Il convient de rappeler que, malgré l'appel des Nations unies à la cessation des hostilités dans toutes les guerres ouvertes, y compris les guerres libyenne et syrienne, à l'occasion de la crise sanitaire actuelle de la maladie COVID-19, toutes les propositions de cessez-le-feu qui ont été faites ces derniers mois continuent d'être violées ; y compris celui atteint face à la guerre civile libyenne lors de la dernière conférence à Berlin en janvier de cette année, où les visages de Khalifa Haftar et Fayez Sarraj ont été vus après une longue période et où une cessation des hostilités a été convenue, qui n'a pas été respectée par la suite.
Début mai, le ministre turc de la défense Hulusi Akar avait demandé aux parties à la mission navale de l'Irini de reconsidérer leur soutien à la LNA. Entre-temps, l'agence de presse turque Anadolu a publié un rapport le 10 mai dernier, dans lequel elle reproche à la France d'avoir évité le soutien militaire turc à la GNA. En juillet 2019, le ministre de l'intérieur de GNA, Fathi Bashagha, a accusé la France d'envoyer des troupes en Libye pour soutenir le LNA de Haftar dans son offensive sur Tripoli.
Pendant ce temps, le président français Emmanuel Macron a exprimé son soutien à la lutte de LNA contre le terrorisme djihadiste lors d'une réunion avec Haftar le 9 mars à Paris, la métropole française. « Les violations continues de la Turquie en Libye et en Méditerranée vont probablement amener l'alliance à se militariser et à former une force militaire commune pour protéger les intérêts des pays concernés et pour intensifier la coordination de la sécurité, la stratégie et l'information contre la Turquie », a expliqué Tariq Fahmy.
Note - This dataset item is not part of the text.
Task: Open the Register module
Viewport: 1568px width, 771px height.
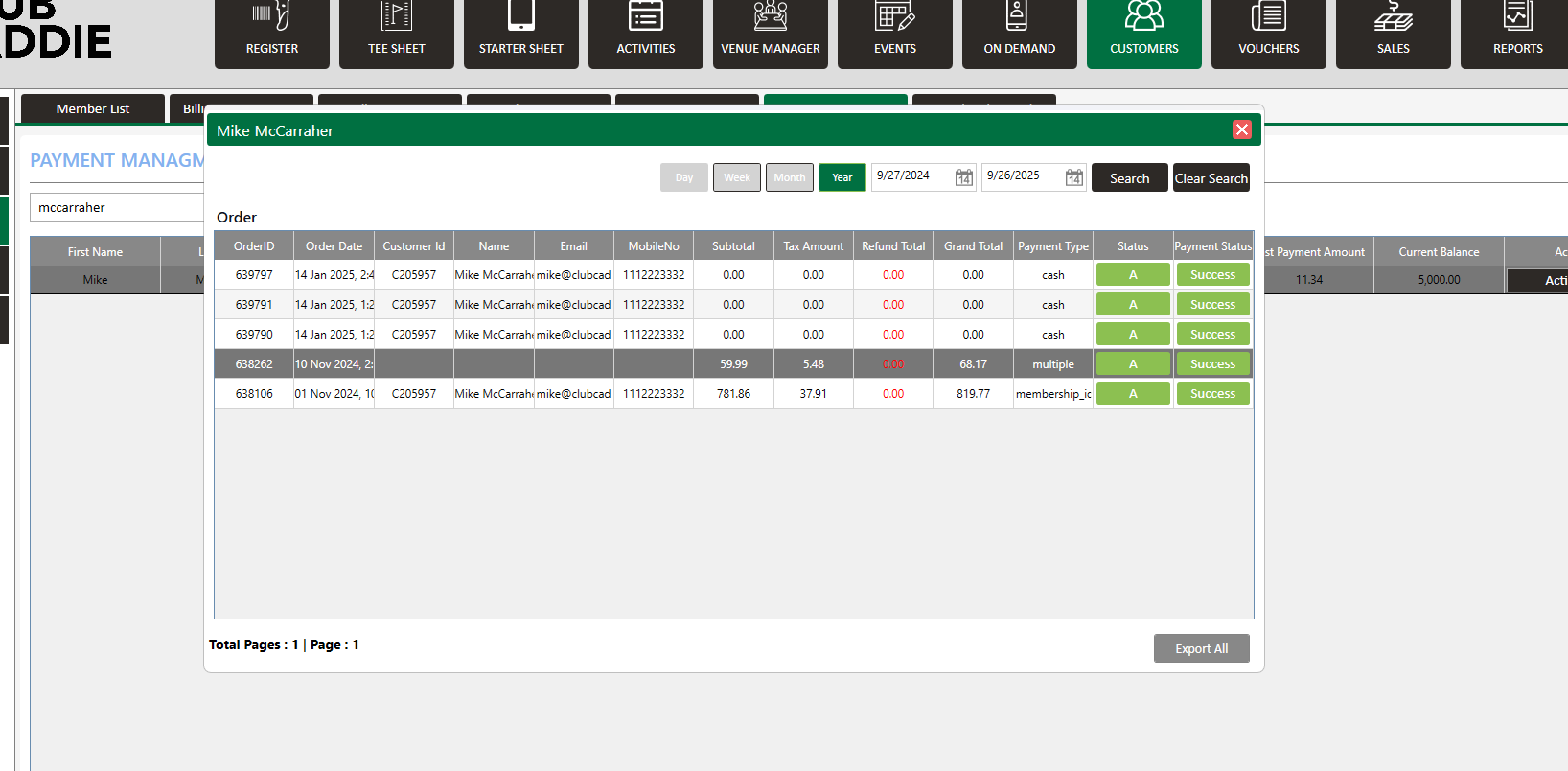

Pour sa part, l'analyste Hassan al-Hassi a déclaré à Al-Monitor qu'il y aura davantage d'associations contre la Turquie et a noté que « l'Egypte est le garant de la cohésion continue de l'alliance actuelle pour préserver sa sécurité nationale à la frontière avec la Libye contre les mouvements turcs, surtout après les récentes défaites de LNA ».
Il convient également de rappeler qu'Abdel Fattah al-Sisi, le président égyptien, a déjà réitéré, avec son homologue français Emmanuel Macron, son rejet de l'« ingérence extérieure » dans le conflit libyen, qu'il a qualifié d'« illégale ».
Al-Sisi a souligné que la position de l'Egypte dans le conflit du pays nord-africain est de « mettre une limite à l'ingérence extérieure illégale qui menace la sécurité et la stabilité au Moyen-Orient et en Méditerranée ». Il a également noté que l'Egypte s'efforce de « récupérer les piliers institutionnels de l'Etat libyen et de mettre fin au chaos et à l'expansion des groupes criminels et des milices terroristes » en Libye.
Pour sa part, la Turquie poursuivra les discussions avec la Russie afin de parvenir à un cessez-le-feu durable en Libye, a déclaré récemment le ministre turc des affaires étrangères Mevlut Çavusoglu lors d'une conférence de presse conjointe avec son homologue iranien Mohamed Javad Zarif.
Mevlut Çavusoglu a déclaré que les présidents de la Turquie et de la Russie ont convenu de continuer à travailler ensemble pour maintenir un environnement pacifique dans la région. « Pour un cessez-le-feu durable en Libye ... et pour planifier les mesures détaillées à prendre après le cessez-le-feu, nous avons décidé qu'il serait préférable pour toutes les parties concernées de poursuivre les discussions au niveau technique », a déclaré M. Çavusoglu. « Les vice-ministres des deux pays poursuivront les contacts et les discussions à l'avenir. Les discussions au niveau ministériel se tiendront à une date ultérieure », a déclaré le ministère turc des affaires étrangères dans une déclaration la semaine dernière, comme le rapporte le Middle East Monitor.